Thursday, June 20, 2019


Why backups are important.
Florida City Pays $600,000 Ransom to Save Computer Records
The Riviera Beach City Council voted unanimously this week to pay the hackers’ demands, believing the Palm Beach suburb had no choice if it wanted to retrieve its records, which the hackers encrypted. The council already voted to spend almost $1 million on new computers and hardware after hackers captured the city’s system three weeks ago.
The hackers apparently got into the city’s system when an employee clicked on an email link that allowed them to upload malware. Along with the encrypted records, the city had numerous problems including a disabled email system, employees and vendors being paid by check rather than direct deposit and 911 dispatchers being unable to enter calls into the computer.
She conceded there are no guarantees that once the hackers received the money they will release the records. The payment is being covered by insurance.

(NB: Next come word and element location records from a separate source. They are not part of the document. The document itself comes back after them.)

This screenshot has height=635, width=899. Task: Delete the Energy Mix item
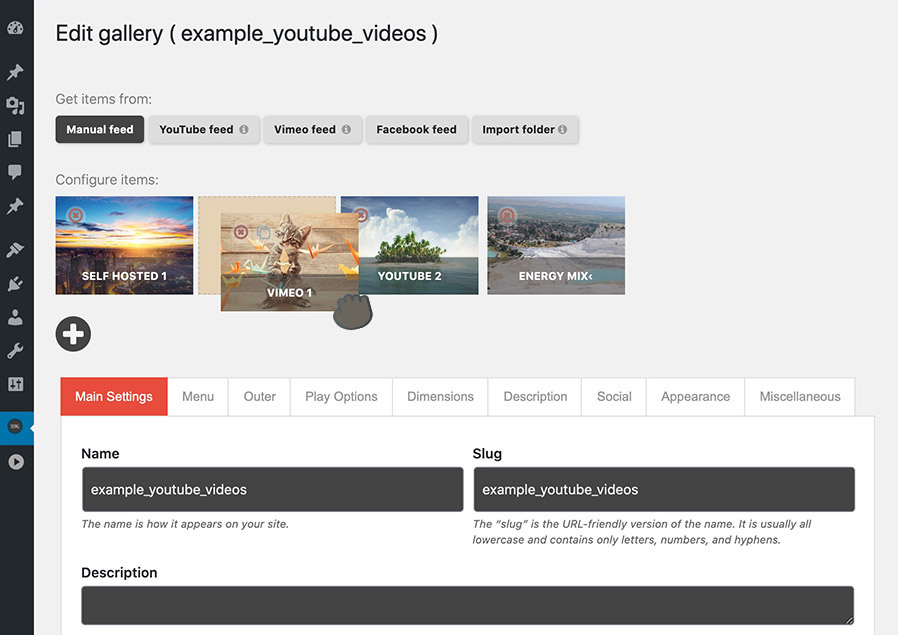tap(507, 215)
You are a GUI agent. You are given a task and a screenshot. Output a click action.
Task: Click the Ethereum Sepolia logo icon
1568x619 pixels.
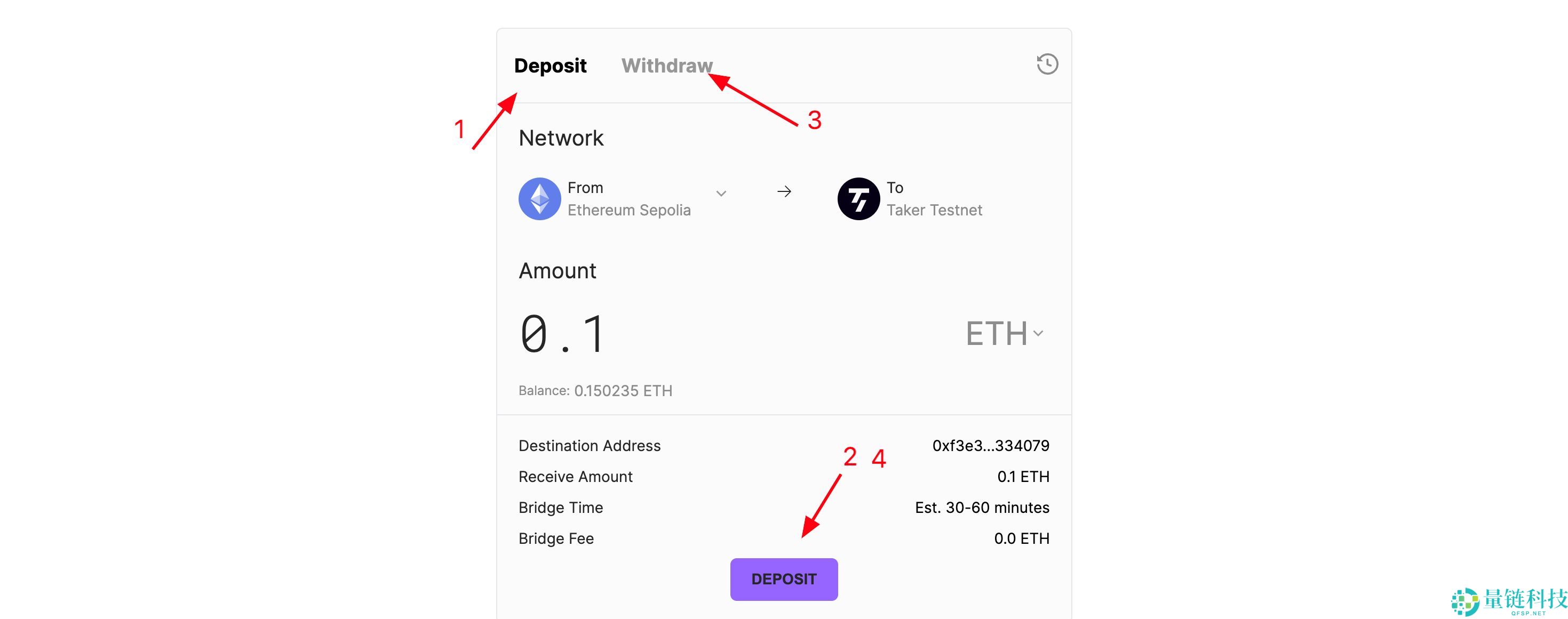pyautogui.click(x=539, y=198)
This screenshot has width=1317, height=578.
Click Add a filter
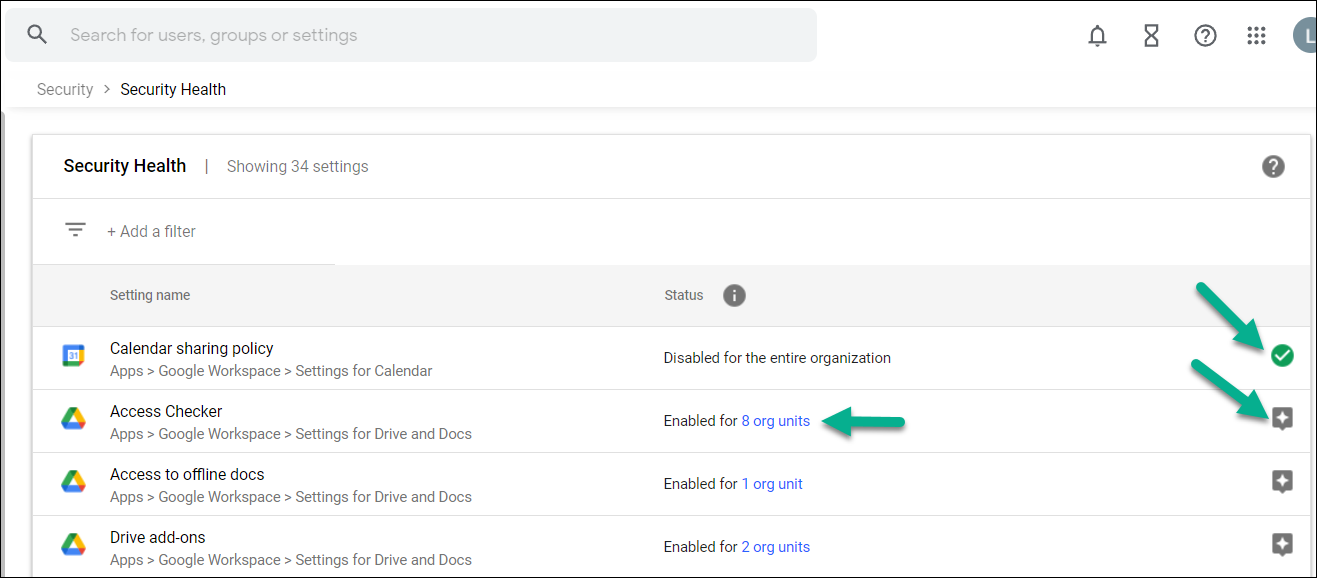pos(151,231)
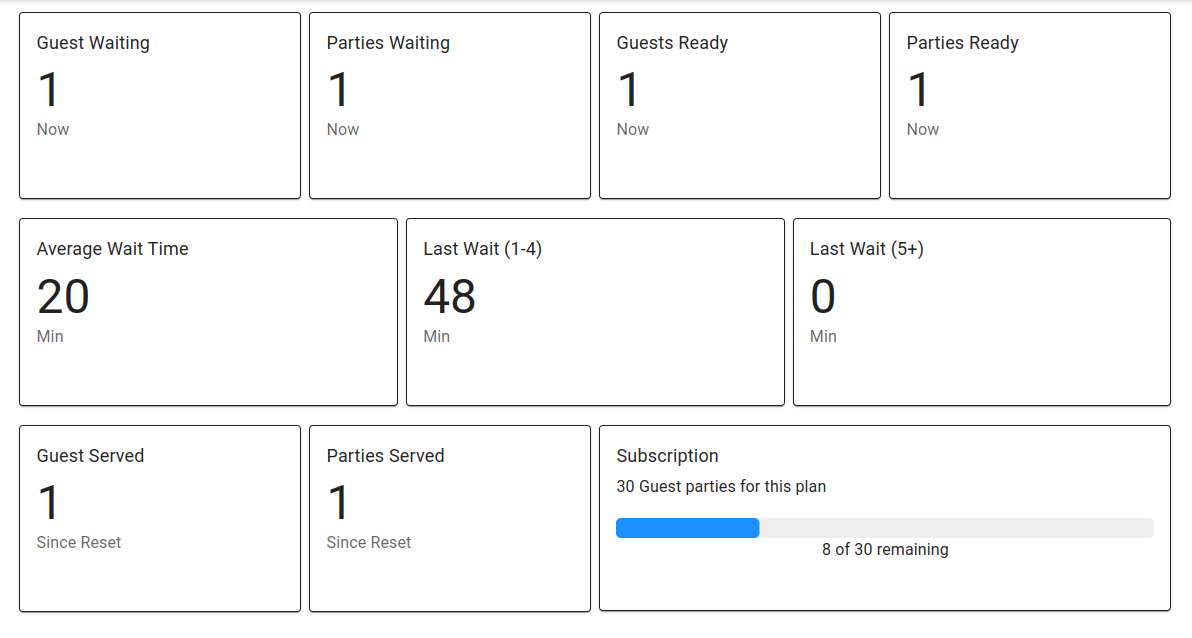Click the blue subscription progress bar fill
This screenshot has height=638, width=1192.
pyautogui.click(x=688, y=528)
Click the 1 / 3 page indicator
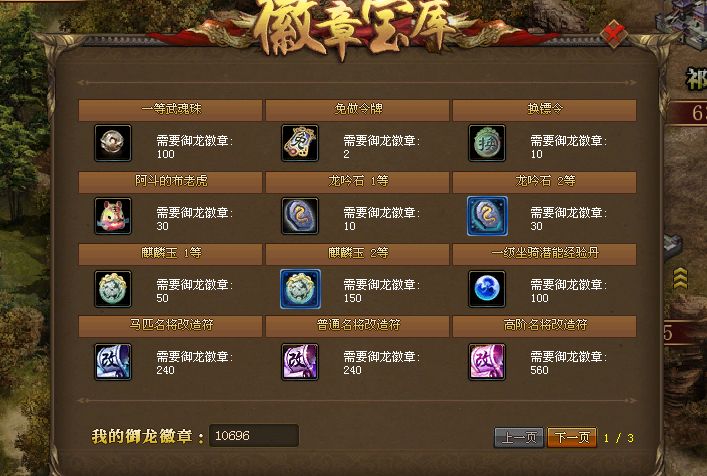707x476 pixels. 619,438
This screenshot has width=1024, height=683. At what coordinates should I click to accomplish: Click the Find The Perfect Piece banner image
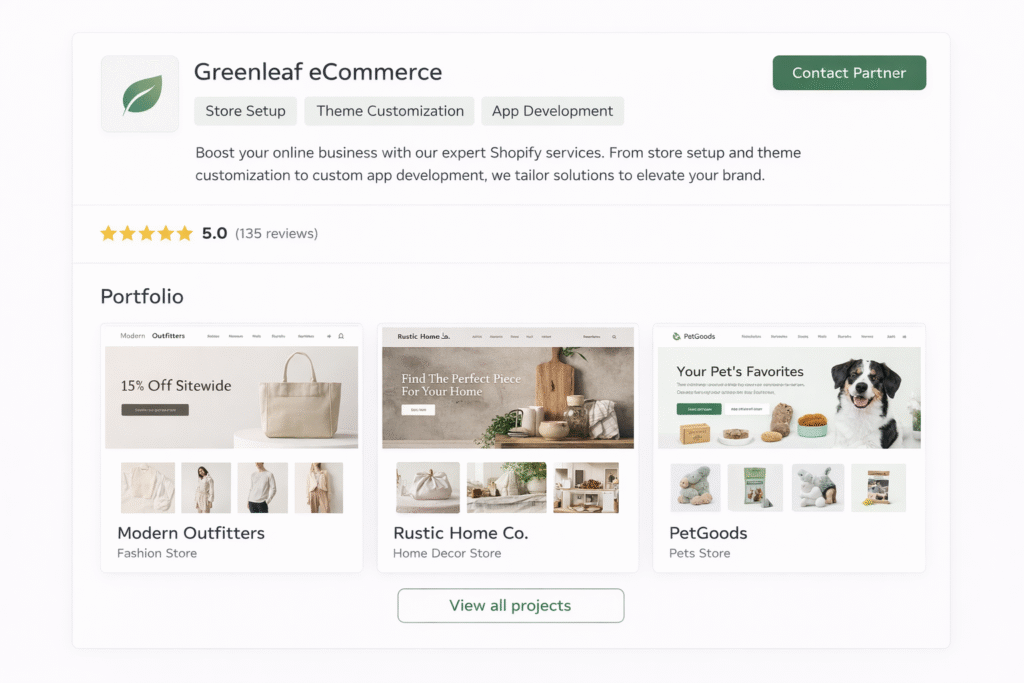pyautogui.click(x=507, y=397)
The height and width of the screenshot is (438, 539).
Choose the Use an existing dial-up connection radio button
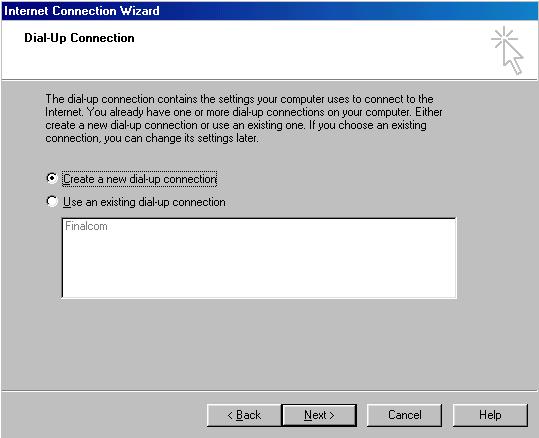coord(52,201)
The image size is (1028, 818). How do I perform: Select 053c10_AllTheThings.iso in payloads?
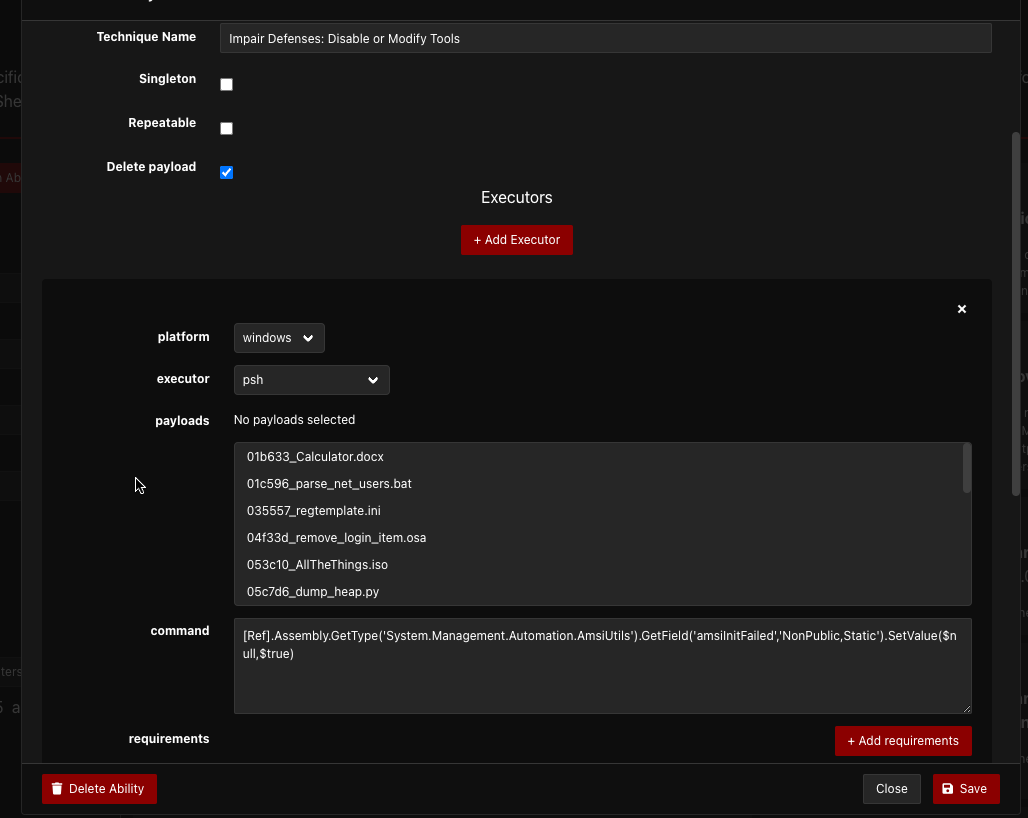317,565
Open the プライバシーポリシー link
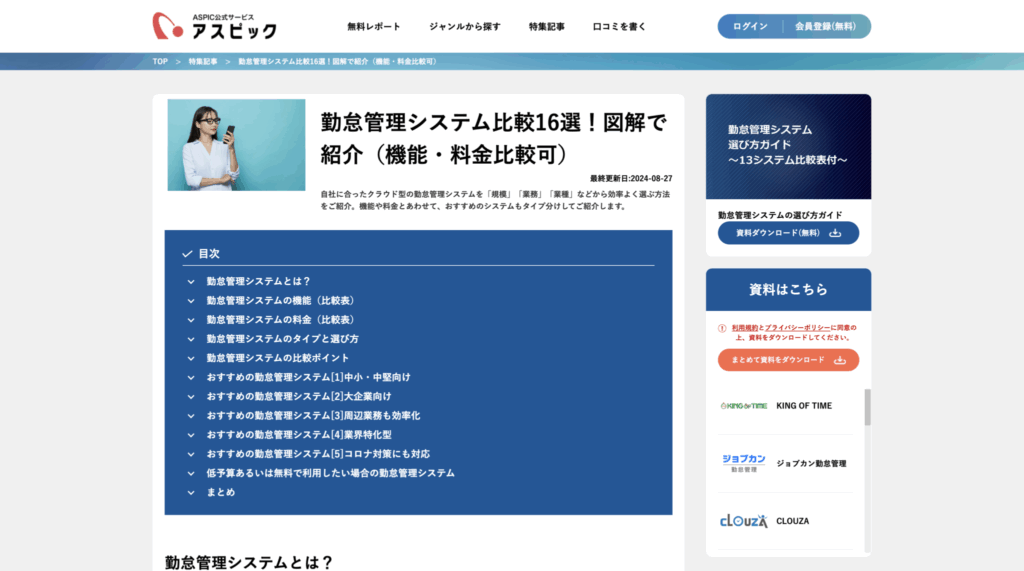This screenshot has width=1024, height=571. tap(797, 327)
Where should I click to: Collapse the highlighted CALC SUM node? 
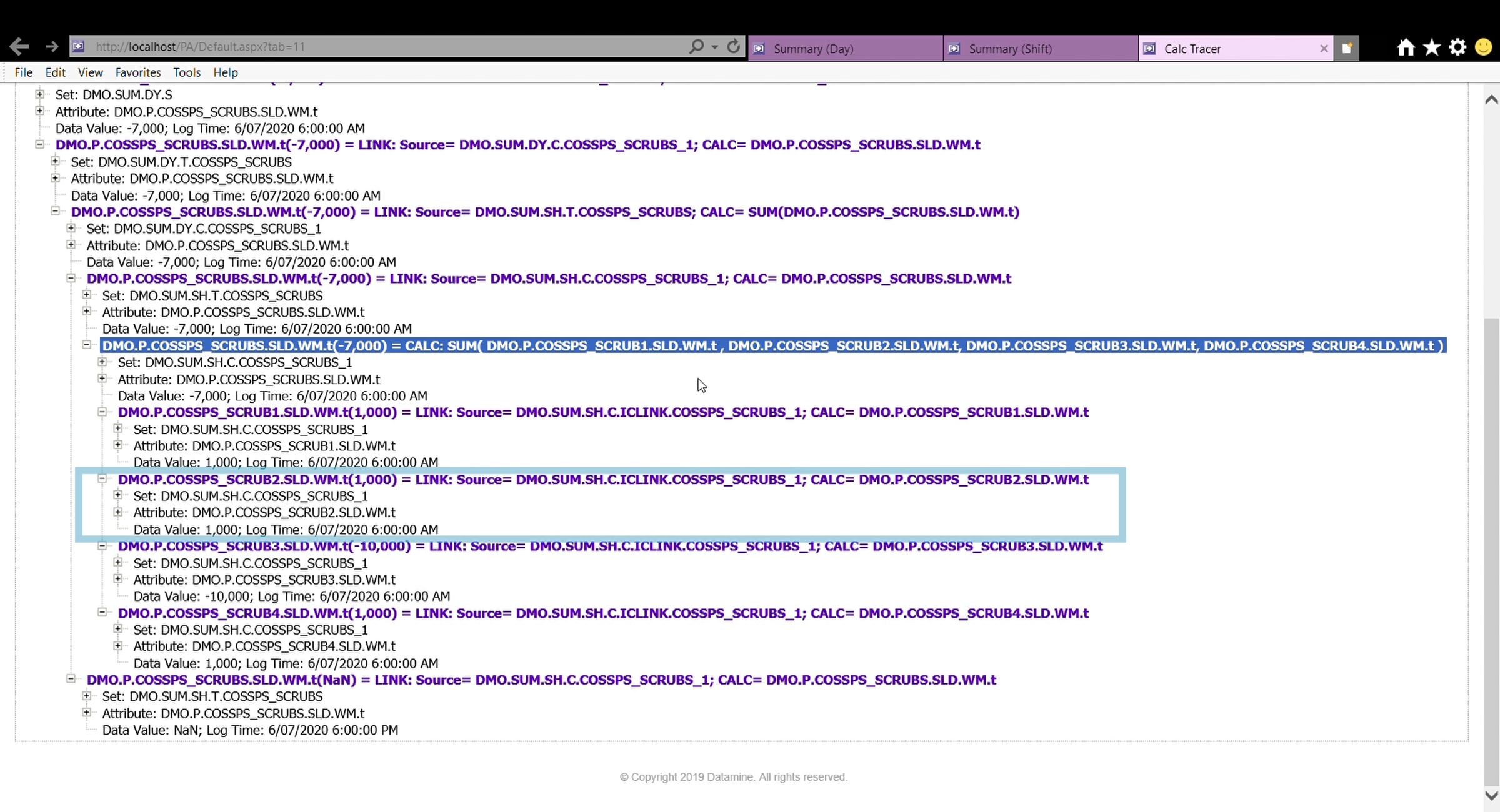(86, 345)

You might think that government agencies would understand the laws and regulations they operate under. I stopped thinking that years ago.
Government error delays online pornography age-check scheme
An age-check scheme designed to stop under-18s viewing pornographic websites has been delayed a second time.
The changes - which mean UK internet users may have to prove their age - were due to start on 15 July after already being delayed from April 2018.
The culture secretary confirmed the postponement saying the government had failed to tell European regulators about the plan.
Completing the notification process could take up to six months. [So this is not a trivial process. Bob]




Some interesting statements.
Law Libraries Embracing AI
Craigle, Valeri, Law Libraries Embracing AI (2019). Law Librarianship in the Age of AI, (Ellyssa Valenti, Ed.), 2019, Forthcoming; University of Utah College of Law Research Paper. Available at SSRN: https://ssrn.com/abstract=3381798 or http://dx.doi.org/10.2139/ssrn.3381798
The utilization of AI provides insights for legal clients, future-proofs careers for attorneys and law librarians, and elevates the status of the information suite. AI training in law schools makes students more practice-ready in an increasingly tech-centric legal environment; Access to Justice initiatives are embracing AI’s capabilities to provide guidance to educational resources and legal services for the under-represented. AI’s presence in the legal community is becoming so common that it can no longer been seen as an anomaly, or even cutting edge. Some even argue that its absence in law firms will eventually be akin to malpractice. This chapter explores some practical uses of AI in legal education and law firms, with a focus on professionals who have gone beyond the role of AI consumers to that of AI developers, data curators and system designers…”




A field I should encourage my students to consider? It seems to attract a lot of money…
Stephen Schwarzman gives $188 million to Oxford to research AI ethics
Stephen Schwarzman, the billionaire founder of investment firm Blackstone, has given the University of Oxford its largest single donation in hundreds of years to help fund research into the ethics of artificial intelligence.
The £150 million ($188 million) contribution will fund an academic institute bearing the investor's name, the British university announced Wednesday.
The Stephen A. Schwarzman Centre for the Humanities will bring together all of Oxford's humanities programs under one roof — including English, history, linguistics, philosophy and theology and religion. It will also house a new Institute for Ethics in AI, which will focus on studying the ethical implications of artificial intelligence and other new technology. The institute is expected to open by 2024.
He made a $350 million gift to the Massachusetts Institute of Technology last year to set up the MIT Schwarzman College of Computing, which aims to "address the opportunities and challenges presented by the rise of artificial intelligence" including its ethical and policy implications.